* [DOCUMENT]:
## Start

Thursday, April 04, 2013

Obama presses donors to help return Pelosi to Speakership


By Amie Parnes and Justin Sink/The Hill

President Obama returned to the fundraising trail Wednesday night with an eye on winning a House majority next year, telling donors in California it would be a “whole lot easier to govern” if Democrats controlled both chambers of Congress. 
At fundraisers for the Democratic Congressional Campaign Committee (DCCC) in San Francisco, Obama stressed the importance of returning the speakership to Minority Leader Nancy Pelosi (D-Calif.), calling her a "fearless leader" who is “tough as nails.”
Obama said he has been sincere in his recent outreach to “well-meaning” Republicans and saw the potential for cooperation on a slew of issues ranging from the debt to immigration reform to gun control. 

“My intention here is to try to get as much done with the Republican Party over the next two years as I can, because we can’t have perpetual campaigns,” Obama said to about 100 supporters in the home of Kat Taylor and Tom Steyer. 

But the president said his second-term ambitions can’t be fully realized unless Pelosi wins back the Speaker’s gavel in the 2014 mid-term elections and is again “a fully empowered partner" in Washington. 
“I would love nothing better than an effective, loyal opposition that is willing to meet us halfway to move the country forward," he said of Republicans at the home of Ann and Gordon Getty, where the second fundraiser was held.  
"But I would be dishonest if I didn’t say that it would be a whole lot easier to govern if I had Nancy Pelosi as Speaker."
Earlier, Obama said: "I expect that she is going to be once again the Speaker of the House."
That's a line Obama used frequently during campaign fundraisers, but one with more resonancy now as Democrats seek the 17 seats they'd need to retake a majority.

## End

* [RAW DATA]:

## Start

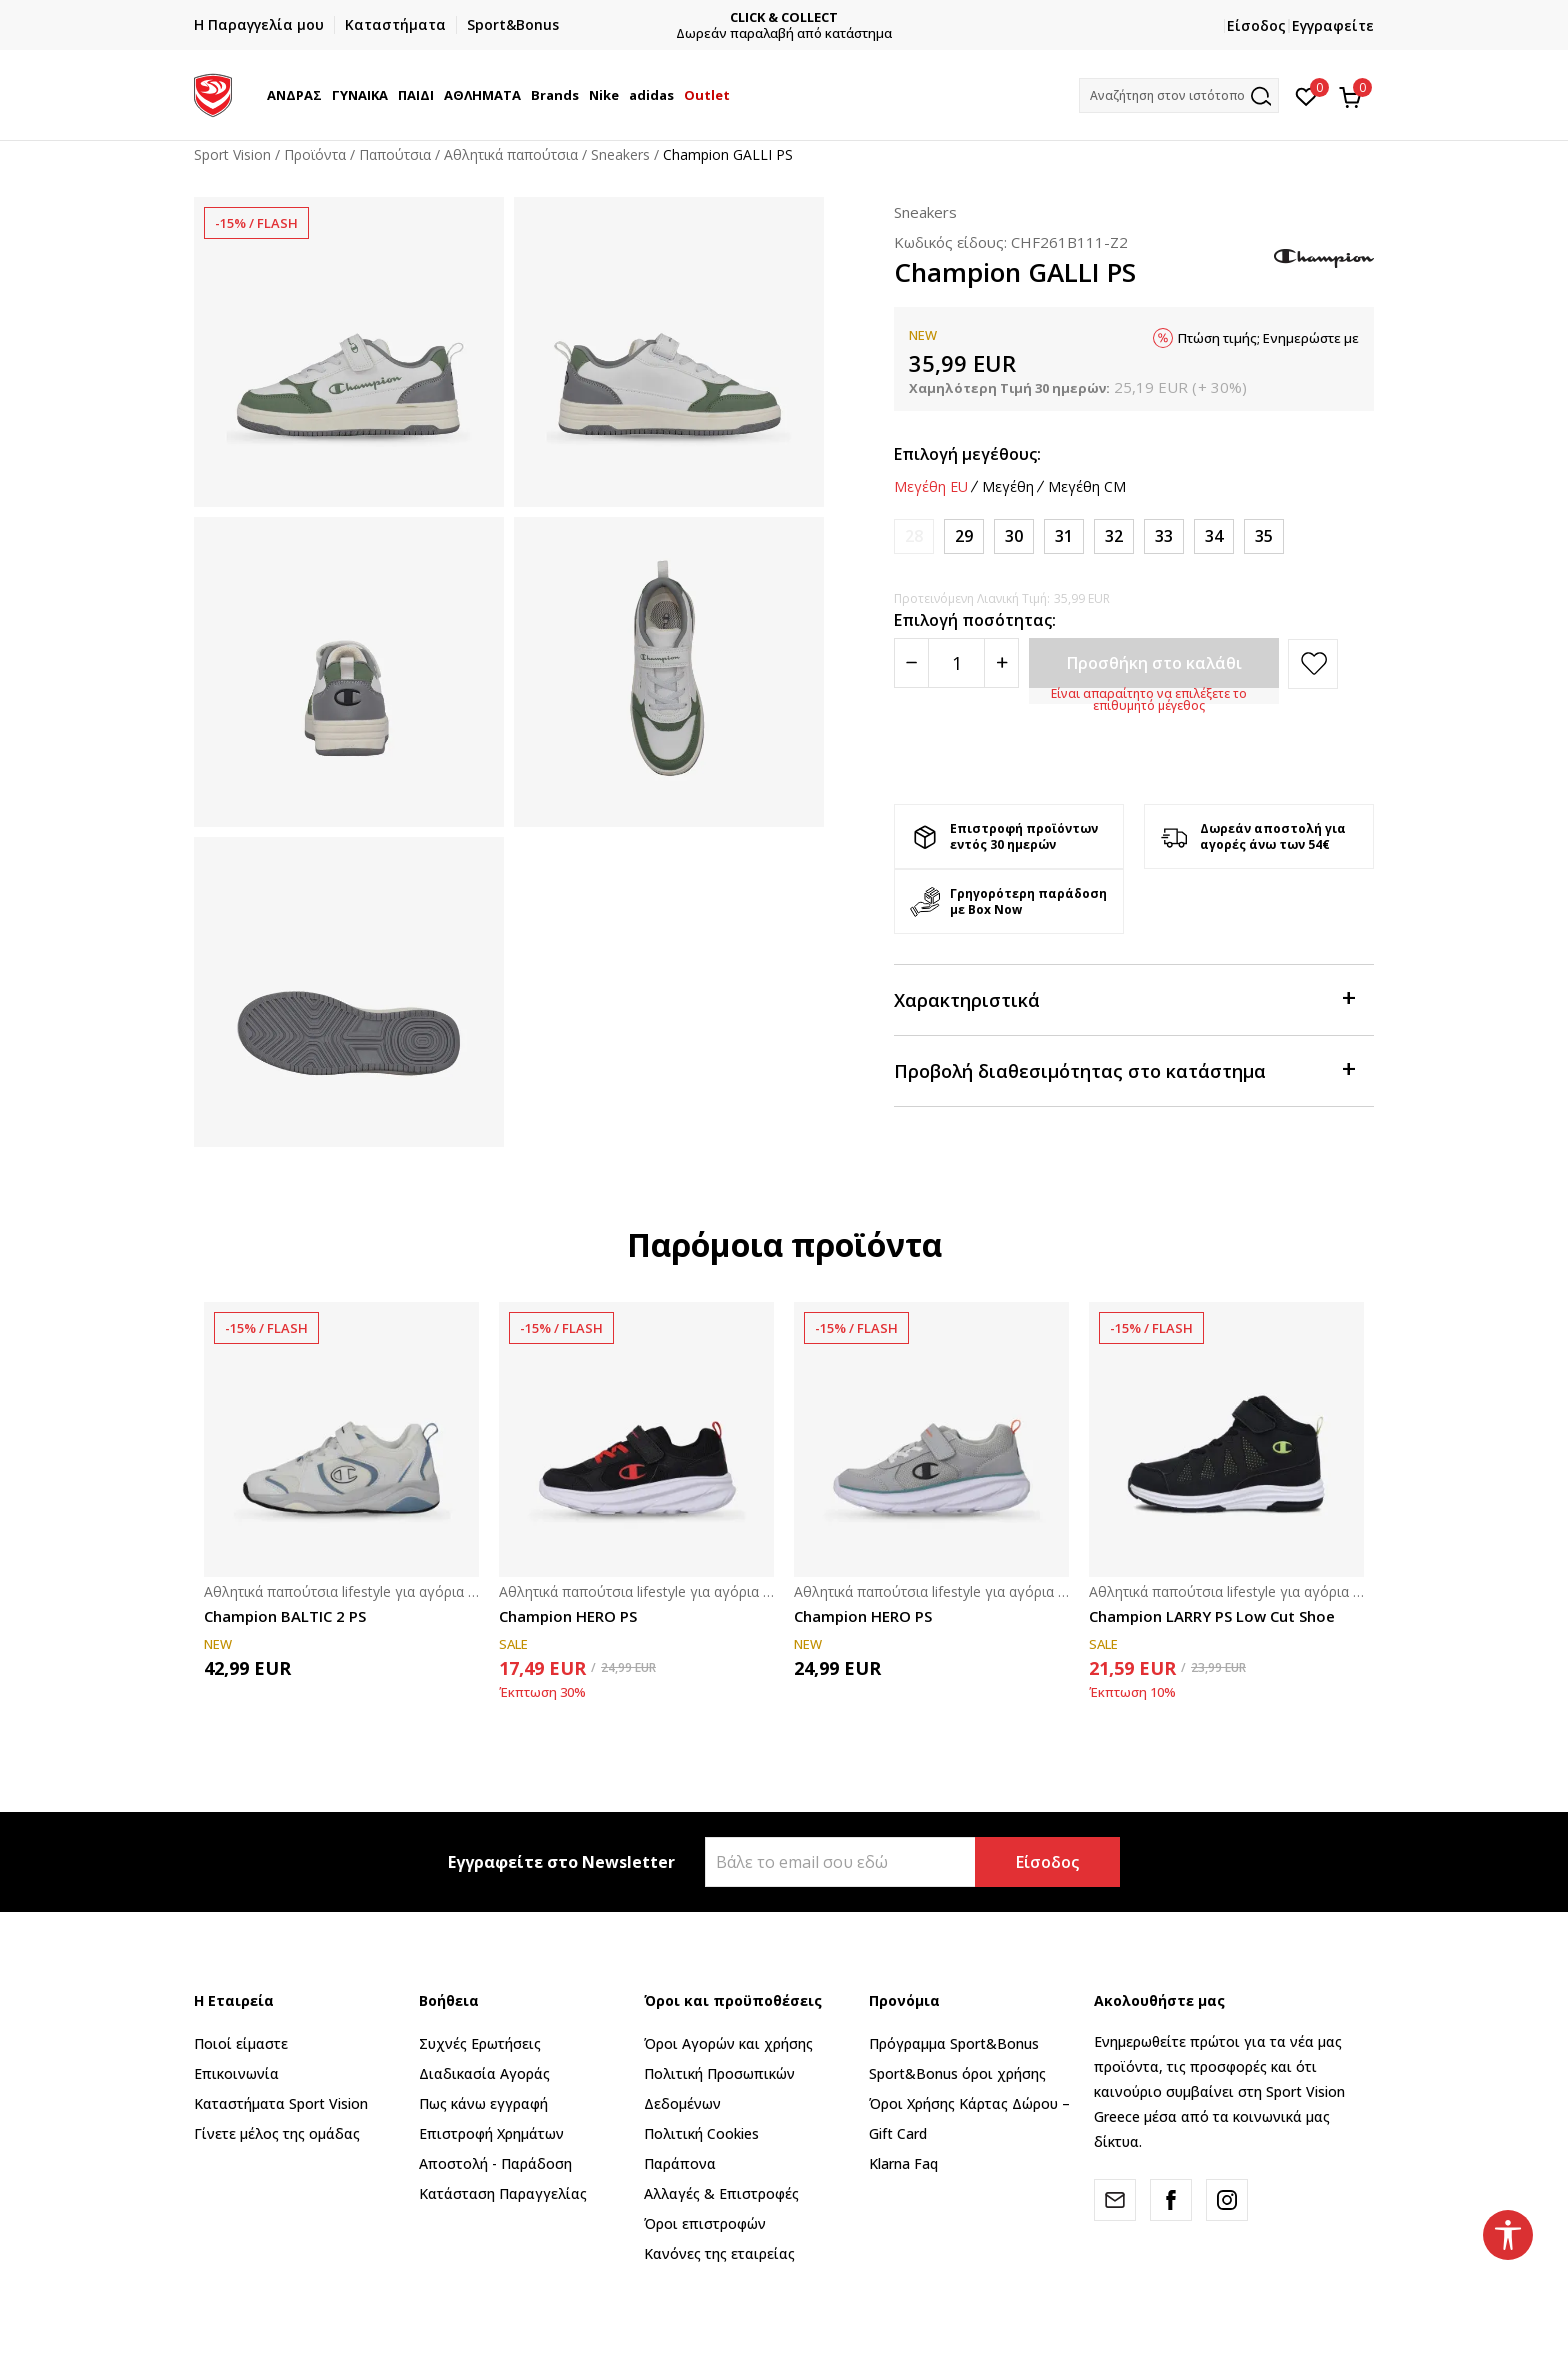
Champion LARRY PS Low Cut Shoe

## End

* [PROBLEMS TO SOLVE]:
1. In the article on Obama's San Francisco fundraisers, at whose home was the second fundraiser held?
2. Write the next few paragraphs of the news article about Obama urging donors to return Pelosi to the speakership, picking up right after its final sentence.

* [RESPONSES PER TASK]:
1. Ann and Gordon Getty's

2.
Winning that many seats would be a tough climb, particularly in a mid-term election year. Mid-terms generally see a second term president's party lose seats, though President Clinton bucked that trend in 1998.
If Republicans do control the House after 2014, Obama may fear his days as a lame-duck president will start early. Republicans also hope to take over the Senate, though they would have to win six seats to do so. 
Obama has made no secret of his desire to win back the House next year, which would go a long way toward helping him buttress his legacy. Much of Obama’s agenda is stuck with Republicans in control of the lower chamber.
“We just want to get stuff done,” he said at the Getty home.
The White House is pushing gun control legislation and immigration overhaul, and Obama is also holding conversations with Republicans about a deficit-reduction package. The debt ceiling will need to be hiked later this summer, an event that could serve as a vehicle for wider legislation on taxes and entitlements. 
Obama and congressional Republicans remain far apart on guns, entitlements, taxes and other issues, though immigration has emerged as an area where both sides have incentives to get something done.
Obama said he was hopeful about the chances of passing immigration reform in the coming months — even as he needled Republicans for not embracing the Hispanic community during the 2012 election.
“It’s interesting how clarifying to the mind Democrats getting 70 percent of the Latino vote was in suggesting that maybe we needed to finally fix a broken immigration system,” he said in his first fundraiser. 
Wednesday's events marked Obama’s first return to the circuit since Oct. 11, and they followed a successful campaign that raised $1.1 billion for his reelection.
Both of Wednesday’s fundraisers were in San Francisco’s ritzy Pacific Heights neighborhood. Tickets cost between $5,000 and $32,400.
On Thursday, Obama will hold two more events to benefit the Democratic National Committee. Thirty people will pay $32,400 a piece to have brunch with the president, and tickets for a lunch late in the afternoon range between $1,000 and $20,000.
It’s unclear how much Obama will raise with the four events, though one Democratic official said Wednesday’s dinner — an annual gathering for Pelosi — raised $1.7 million alone in 2012.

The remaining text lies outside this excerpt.